While the show reimagined the threads of a gilded past in 2019, there was a surprising radical edge too.

They may have been seated in the Musée des Arts Decoratifs, housed in the west wing of the Louvre, but guests like Rachel Zoe were made to feel like they were on an imaginary journey through villas, chateaux and stately homes. That’s thanks to the models parading down the understated filigree-patterned runway in silhouettes that were a subtle wink to the birthplaces of the grand tradition of haute couture.

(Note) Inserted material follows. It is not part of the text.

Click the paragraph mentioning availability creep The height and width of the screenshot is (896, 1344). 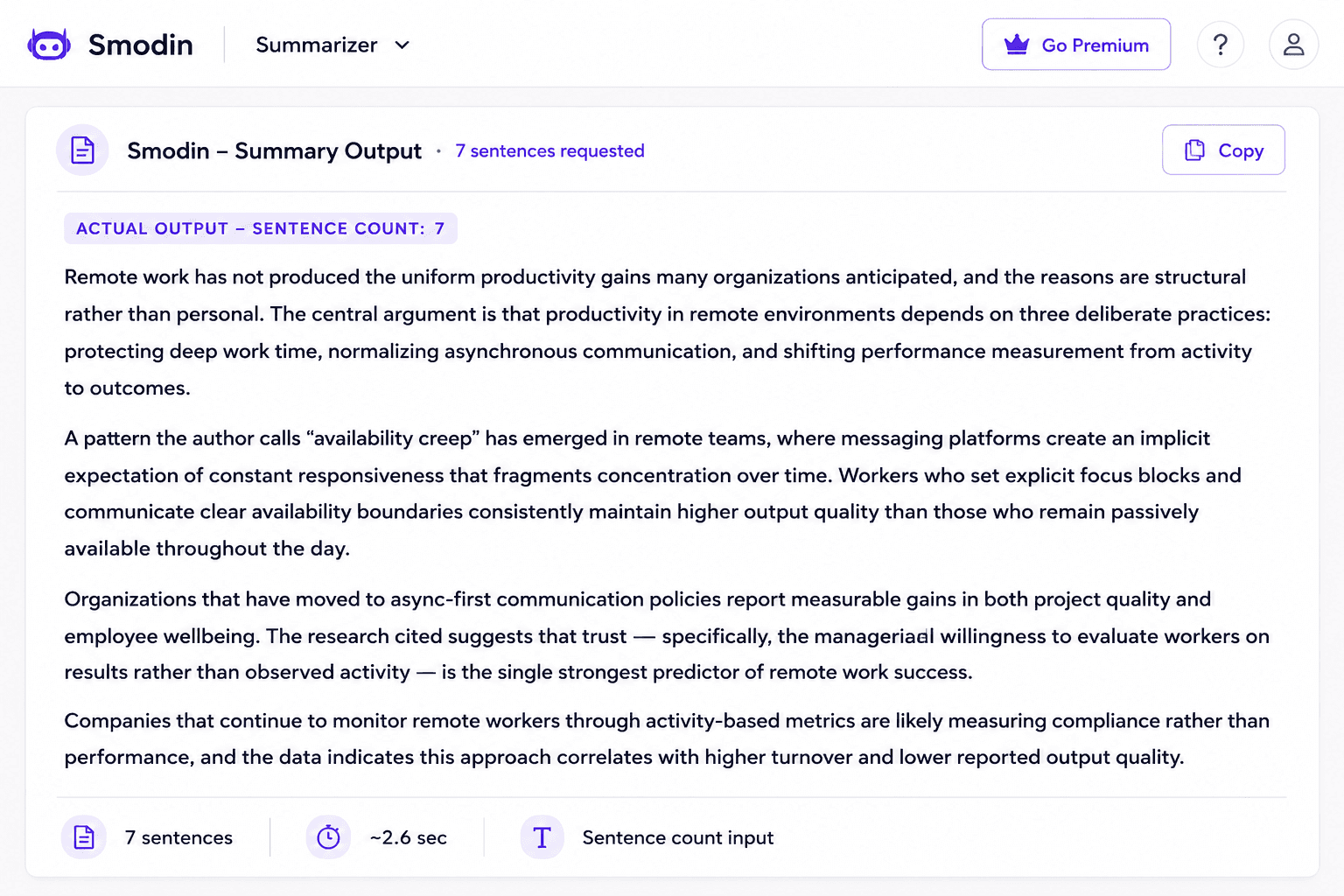653,494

Givenchy’s autumn/winter 2019 haute couture collection was a tapestry of romance and antiquity. However, all that unsurpassed majesty was streaked with a touch of rebellion and punk, invoking the notion of Noblesse Radicale. And never one to rest on her laurels, Creative Director Clare Waight Keller mixed traditional Givenchy haute couture with new textures and volumes.

The show’s notes referenced Richard Avendon’s ‘swans,’ the ultra-elegant socialites and high society women the renowned photographer captured in the 1950s and 60s. And plumage definitely took centre stage as many pieces were embellished with delicate fluttering feathers, with Kaia Gerber’s look taking frou-frou to the next level.

With embellishment and head-to-to heirloom finery ruling, impressions of the past melted into modern contrasts of tailleur and deconstructed eveningwear. As well as flowering wallpapers, rich upholstery and heraldic silverware, we saw shredded hound’s tooth and dégradé tweed. The grey-scale colour palette was infused with warm colours like petrol and Prussian blue, soft shades of flamingo pink, periwinkle, jade and straw.

Given sculpted round shoulders and hourglass waists, blazers and coats resembled riding capes or tuxedo hybrids and came in grain de poudre wool, silk satin and double-face cashmere. Unfurling leaves, petals and palampore motifs were woven through monochrome jacquards and adorned with precious beading.

Their chintz and chrysanthemum blooms appearing on swathes of draped taffeta, dazzling sheaths of tonal sequins and crèpe flecked with sprays of marabou. Additionally, flyaway ribbons cinched parachute shapes layered over dropped crinolines and pleated tulle skirts, as fitted bodices fell into iridescent lace pleating or fountains of fringe. 

The footwear included classic pointed pumps and booties, which were finished in jewel-toned transparence. Meanwhile, sandals were outlined with crystal vines. Other grandeur-inspired accessories included crested mohawks, seed pearl chandelier earrings, palladium crowns with curling 3D petals and peacock combs.